Fitness devices will dominate the wearables segment, but smart watches are expected to overtake the wearable fitness devices after 2018 partly because more aesthetically minded consumers find the smart watches' focus on design more appealing than the fitness devices' focus on function, states the report, "Smart Health and Fitness Wearables: Device Strategies, Trends and Forecasts 2014-2019."
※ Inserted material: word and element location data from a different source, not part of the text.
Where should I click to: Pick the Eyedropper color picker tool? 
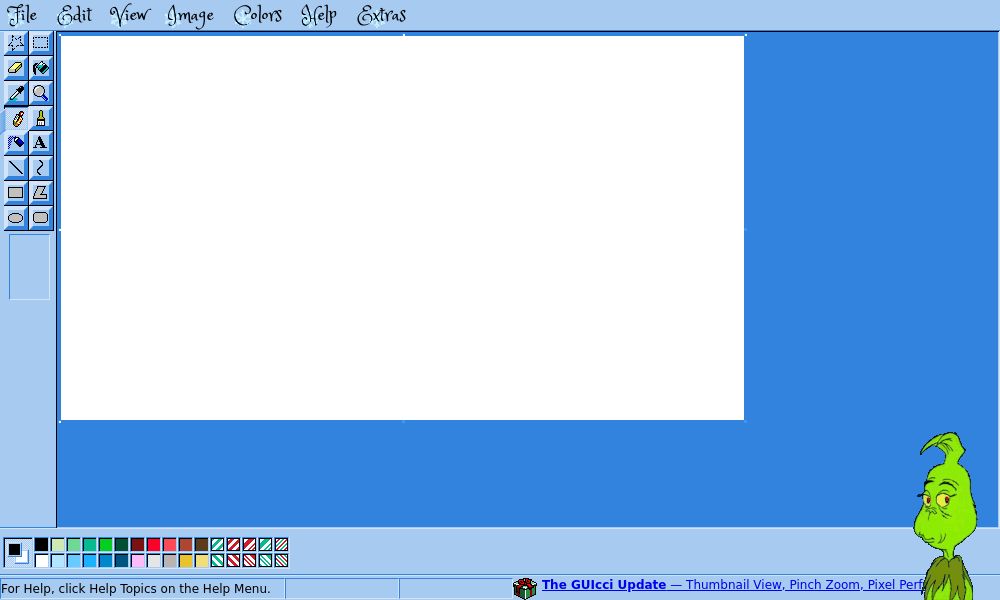16,92
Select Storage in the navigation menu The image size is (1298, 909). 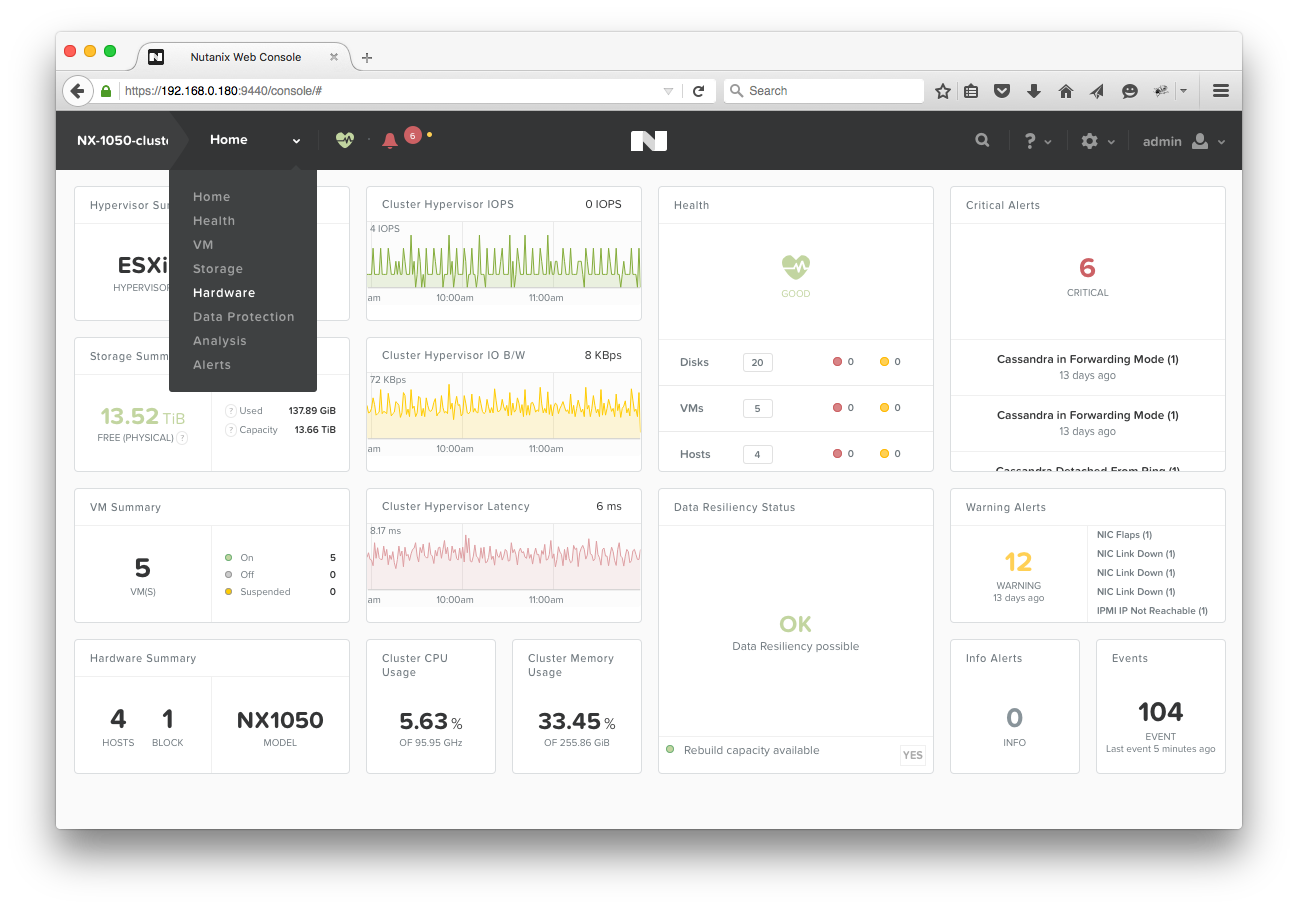pyautogui.click(x=218, y=269)
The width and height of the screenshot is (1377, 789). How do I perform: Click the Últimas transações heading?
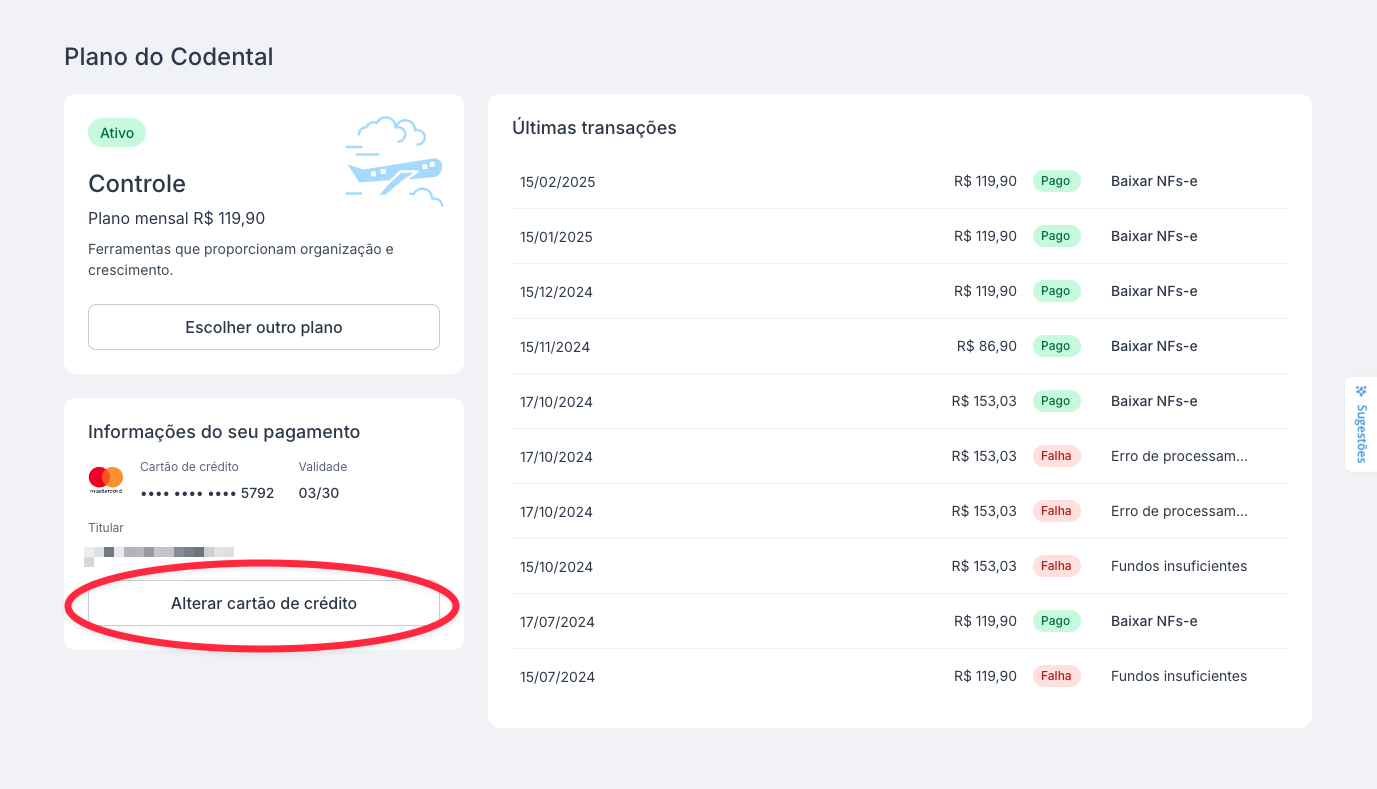click(594, 128)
The diversity of fitness wearables will bring about two classes of fitness devices. Basic trackers, such as the $13 Xiaomi MiBand, will sell on their value, while more complex devices, such as the FitBit Surge, Microsoft Band and Samsung Gear Fit, will offer additional features beyond fitness, such as notifications and music control.
Wearable fitness devices that will continue to compete with smart watches are the more complex devices that offer similar notification functions, according to Juniper Research, which provides research and analytical services to the global high-tech communications sector, providing consultancy, analyst reports and industry commentary.
The report anticipates that sales of healthcare-focused wearable devices will increase from wearable electrocardiograms to glucose monitors and insulin pumps. Although these monitors already are used in areas where self-medication is the norm, capabilities will expand to allow monitoring by health care professionals in other areas if questions around regulation are answered.
The report predicts that Fitbit will remain the leading player for fitness tracking, although the company's decision not to integrate with Apple Health may harm its market share in the short term. With engagement a key pain point for fitness wearables, start-up GOQii is pioneering a new service-based business model, offering contact with fitness coaches alongside its device.